Пушкин, казалось бы, так же восхищенный глубокомыслием своего друга, оставался большей частью при своем мнении. Друзья спорили о значении религии, о судьбах России и Европы, спорили жарко и аргументированно и каждый раз удивлялись, особенно Чаадаев: как это его собеседник отказывается понимать очевидное?!
Чаадаев часто сетовал на то, что им с Пушкиным так и не удалось соединить их жизненные пути, что не пошли они рука об руку.
Он и сейчас готов был повторить своему гостю эти слова. Он был убежден, что предложи тот ему, Чаадаеву (а не Гоголю), стать вторым лицом в «Современнике», публика набрасывалась бы на журнал как на горячие бублики. Но Пушкин без восторга относился к «Философическим письмам» своего друга, и темы сотрудничества благоразумнее было бы не затрагивать.

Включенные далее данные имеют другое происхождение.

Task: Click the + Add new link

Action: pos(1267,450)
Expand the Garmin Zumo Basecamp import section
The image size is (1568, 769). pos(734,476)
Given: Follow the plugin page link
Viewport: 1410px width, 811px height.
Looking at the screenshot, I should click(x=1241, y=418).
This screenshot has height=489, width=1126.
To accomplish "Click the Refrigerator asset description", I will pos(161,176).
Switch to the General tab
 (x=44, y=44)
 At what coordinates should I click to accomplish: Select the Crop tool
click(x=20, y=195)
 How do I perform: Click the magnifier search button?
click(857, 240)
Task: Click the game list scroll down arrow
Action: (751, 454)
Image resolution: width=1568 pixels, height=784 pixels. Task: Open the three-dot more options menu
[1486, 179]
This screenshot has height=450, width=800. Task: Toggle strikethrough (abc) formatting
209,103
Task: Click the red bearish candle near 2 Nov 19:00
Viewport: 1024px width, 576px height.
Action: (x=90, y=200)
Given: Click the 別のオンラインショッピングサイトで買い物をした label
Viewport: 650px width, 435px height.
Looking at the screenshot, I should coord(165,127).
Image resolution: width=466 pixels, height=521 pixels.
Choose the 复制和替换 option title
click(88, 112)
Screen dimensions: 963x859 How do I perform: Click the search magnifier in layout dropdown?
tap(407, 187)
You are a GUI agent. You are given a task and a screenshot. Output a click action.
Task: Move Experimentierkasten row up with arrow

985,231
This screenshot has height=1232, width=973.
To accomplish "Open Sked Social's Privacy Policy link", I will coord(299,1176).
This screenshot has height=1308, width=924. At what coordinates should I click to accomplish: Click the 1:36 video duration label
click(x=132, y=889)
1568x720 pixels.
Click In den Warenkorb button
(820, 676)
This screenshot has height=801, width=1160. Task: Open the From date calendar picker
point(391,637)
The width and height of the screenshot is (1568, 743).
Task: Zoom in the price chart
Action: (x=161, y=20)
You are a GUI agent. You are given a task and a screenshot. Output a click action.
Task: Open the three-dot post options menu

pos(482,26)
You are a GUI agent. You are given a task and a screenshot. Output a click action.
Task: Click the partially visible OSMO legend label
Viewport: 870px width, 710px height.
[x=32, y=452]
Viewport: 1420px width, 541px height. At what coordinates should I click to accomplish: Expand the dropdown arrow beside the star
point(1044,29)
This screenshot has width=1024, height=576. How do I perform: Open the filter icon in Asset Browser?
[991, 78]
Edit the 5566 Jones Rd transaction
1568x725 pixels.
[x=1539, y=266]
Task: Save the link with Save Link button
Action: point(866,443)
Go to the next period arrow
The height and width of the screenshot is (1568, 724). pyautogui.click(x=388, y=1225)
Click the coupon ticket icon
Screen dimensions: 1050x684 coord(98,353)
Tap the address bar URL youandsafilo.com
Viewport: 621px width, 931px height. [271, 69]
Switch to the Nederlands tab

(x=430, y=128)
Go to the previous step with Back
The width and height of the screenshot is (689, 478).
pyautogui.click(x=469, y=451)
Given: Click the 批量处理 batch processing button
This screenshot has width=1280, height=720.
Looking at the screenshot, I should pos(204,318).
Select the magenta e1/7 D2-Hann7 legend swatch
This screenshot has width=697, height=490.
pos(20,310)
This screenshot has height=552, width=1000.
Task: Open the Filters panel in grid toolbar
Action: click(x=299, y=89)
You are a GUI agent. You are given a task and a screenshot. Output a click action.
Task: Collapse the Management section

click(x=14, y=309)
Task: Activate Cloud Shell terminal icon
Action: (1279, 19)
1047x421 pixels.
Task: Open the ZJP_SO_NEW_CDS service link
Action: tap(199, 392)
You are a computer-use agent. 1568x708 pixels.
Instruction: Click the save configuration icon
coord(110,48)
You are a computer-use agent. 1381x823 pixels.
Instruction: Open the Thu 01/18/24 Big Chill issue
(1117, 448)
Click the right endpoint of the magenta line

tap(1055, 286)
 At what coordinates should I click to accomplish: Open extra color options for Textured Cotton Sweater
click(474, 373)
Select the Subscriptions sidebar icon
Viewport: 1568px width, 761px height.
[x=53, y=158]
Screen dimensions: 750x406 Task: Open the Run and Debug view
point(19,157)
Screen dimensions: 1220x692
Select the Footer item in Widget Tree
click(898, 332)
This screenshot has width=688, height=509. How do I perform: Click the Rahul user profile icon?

Между тем совсем удержаться от проблемы распространения своих идей Чаадаев не мог и не преминул поделиться наболевшим.
– Сегодня я к себе Андросова жду. Он мне рукопись должен вернуть – русский перевод моих «Философических писем». Не берет «Наблюдатель» мою работу.
– Опомнитесь, Пётр Яковлевич. Нет цензора, который такое пропустил бы. Андросов тут ни при чем. Это я вам как издатель говорю. Вы не представляете, с какой чиновнической тупостью приходится по журнальным делам сталкиваться… Хочется порой плюнуть на Петербург и удрать в деревню.
– Не представляю, как бы вы могли себе это позволить с вашим семейством…
– Отчего же? Что вы имеете в виду?
– Такие супруги, как ваша, Александр Сергеевич, для затворничества не созданы… Поручусь, немало у вас с ней забот.
– Да какие там заботы? Расходов, конечно, семья немалых требует, но я очень счастлив в браке.
– Правда? Охотно вам верю, хотя сам я к браку не расположен.
– Но почему? – Александр Сергеевич оживился, получив неожиданную возможность задать давно вертевшийся на его языке вопрос. – Вы были блестящим офицером, Пётр Яковлевич, вы – герой войны. Выправка у вас, вкус в одежде необыкновенные, наконец, вы и танцор замечательный. Не раз про себя это отмечал. И, как вы знаете, мой Онегин некоторые ваши черты унаследовал. У вас блестящий ум философа, но вы притом не какой-нибудь книжный червь вроде Канта, который на смертном одре благодарил Бога за то, что в жизни ему не пришлось совершать нелепых телодвижений, лишенных метафизического смысла… Не может же быть, что вы никогда не состояли с какой-либо особой в романтической связи? Неужели и вы не находите в определенных движениях никакого смысла или я просто не все знаю? Ответьте мне, Пётр Яковлевич: была ли в вашей жизни любовь?
Чаадаев приподнял брови и ответил:
– Помните, как сказано у Экклезиаста: «Чего еще искала душа моя, и я не нашел? – Мужчину одного из тысячи я нашел, а женщину между всеми ими не нашел».
– Замечательные слова, но они все же никого пока не заставили от самого поиска отказаться, а некоторые, как я, например, даже готовы с этими словами и поспорить.
– Дорогой Александр Сергеевич, – медленно выговаривая каждое слово, ответил Чаадаев, глядя Пушкину прямо в глаза, – когда я умру, вы все сами узнаете.